Progesterone and cell–cell adhesion interact to regulate rat granulosa cell apoptosis

Abstract

Ovarian follicles are composed of both small and large granulosa cells, but only the large granulosa cells undergo apoptosis within 24 h of culture in serum-free medium. The present study was designed to assess the relationship between cell–cell contact, progesterone treatment, and granulosa cell apoptosis. For this study, individual large granulosa cells were isolated from immature rat ovaries after sequential incubation with EGTA and EGTA–sucrose solutions. Granulosa cells were then cultured for 24 h in RPMI-1640 (control) supplemented with progesterone and (or) the progesterone antagonist RU 486. The cells were then fixed and assessed for apoptosis by either electron microscopy or in situ end labeling of DNA fragments. After 24 h of culture, the proportion of apoptotic granulosa cells was twofold lower for aggregated cells compared with single granulosa cells (p < 0.05). Aggregated granulosa cells were observed to be connected by gap junctions.

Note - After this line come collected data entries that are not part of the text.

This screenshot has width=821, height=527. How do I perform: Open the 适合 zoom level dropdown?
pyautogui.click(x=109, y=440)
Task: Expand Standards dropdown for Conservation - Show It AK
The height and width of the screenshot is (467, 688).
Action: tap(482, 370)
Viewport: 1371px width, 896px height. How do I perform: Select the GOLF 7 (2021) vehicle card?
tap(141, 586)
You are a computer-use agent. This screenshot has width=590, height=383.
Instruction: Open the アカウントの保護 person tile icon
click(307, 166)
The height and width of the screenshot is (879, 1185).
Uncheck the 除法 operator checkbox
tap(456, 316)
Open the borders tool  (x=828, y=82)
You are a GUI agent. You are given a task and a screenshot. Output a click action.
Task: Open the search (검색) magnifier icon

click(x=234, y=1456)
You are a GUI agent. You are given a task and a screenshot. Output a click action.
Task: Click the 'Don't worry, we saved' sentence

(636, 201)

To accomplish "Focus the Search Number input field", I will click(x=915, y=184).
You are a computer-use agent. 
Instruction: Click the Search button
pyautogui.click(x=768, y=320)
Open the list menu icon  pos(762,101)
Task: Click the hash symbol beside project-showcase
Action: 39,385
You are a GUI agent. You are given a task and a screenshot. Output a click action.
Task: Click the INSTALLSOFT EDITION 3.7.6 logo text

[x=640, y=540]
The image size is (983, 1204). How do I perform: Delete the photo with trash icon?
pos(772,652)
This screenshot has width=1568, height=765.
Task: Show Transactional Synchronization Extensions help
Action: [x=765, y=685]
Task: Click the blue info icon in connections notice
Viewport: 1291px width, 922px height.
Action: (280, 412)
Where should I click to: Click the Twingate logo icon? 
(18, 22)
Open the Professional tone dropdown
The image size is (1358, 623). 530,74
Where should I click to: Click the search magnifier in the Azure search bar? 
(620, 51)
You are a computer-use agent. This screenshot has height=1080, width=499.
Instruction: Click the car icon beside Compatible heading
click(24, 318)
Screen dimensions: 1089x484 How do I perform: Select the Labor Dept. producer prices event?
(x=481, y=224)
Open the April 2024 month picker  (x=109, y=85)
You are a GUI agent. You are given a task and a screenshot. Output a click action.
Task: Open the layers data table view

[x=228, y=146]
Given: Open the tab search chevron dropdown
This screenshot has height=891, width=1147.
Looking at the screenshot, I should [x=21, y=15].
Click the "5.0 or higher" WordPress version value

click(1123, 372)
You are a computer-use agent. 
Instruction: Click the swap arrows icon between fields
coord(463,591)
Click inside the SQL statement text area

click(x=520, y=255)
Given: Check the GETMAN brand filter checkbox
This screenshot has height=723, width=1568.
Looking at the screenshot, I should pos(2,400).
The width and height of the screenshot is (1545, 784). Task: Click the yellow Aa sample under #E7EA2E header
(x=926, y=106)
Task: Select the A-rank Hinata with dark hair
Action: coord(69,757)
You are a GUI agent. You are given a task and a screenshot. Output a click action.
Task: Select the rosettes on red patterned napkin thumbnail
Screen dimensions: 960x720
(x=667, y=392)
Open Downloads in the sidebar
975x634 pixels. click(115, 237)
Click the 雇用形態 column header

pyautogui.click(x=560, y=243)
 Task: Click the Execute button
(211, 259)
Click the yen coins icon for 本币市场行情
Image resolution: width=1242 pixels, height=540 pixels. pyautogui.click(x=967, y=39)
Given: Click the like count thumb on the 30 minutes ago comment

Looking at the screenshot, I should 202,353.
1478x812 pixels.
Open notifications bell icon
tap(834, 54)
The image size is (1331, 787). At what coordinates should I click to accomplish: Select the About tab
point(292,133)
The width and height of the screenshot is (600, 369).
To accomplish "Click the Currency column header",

Compared with controls, progesterone reduced and RU 486 increased the percentage of single and aggregated apoptotic granulosa cells present after culture. In the presence of RU 486, progesterone reduced the percentage of apoptotic single granulosa cells from 84 ± 4% (RU 486 alone) to 66 ± 8%. In granulosa cell aggregates, progesterone reduced the incidence of apoptosis from 86 ± 3% to 44 ± 7% (p < 0.05). Progesterone in the presence of RU 486 was more effective in inhibiting apoptosis of aggregated granulosa cells than in single granulosa cells (p < 0.05). Taken together, these data indicate that (i) progesterone acts through the progesterone receptor to inhibit granulosa cell apoptosis and (ii) cell–cell adhesion enhances progesterone's anti-apoptotic actions.Key words: rat, ovary, granulosa cell, apoptosis.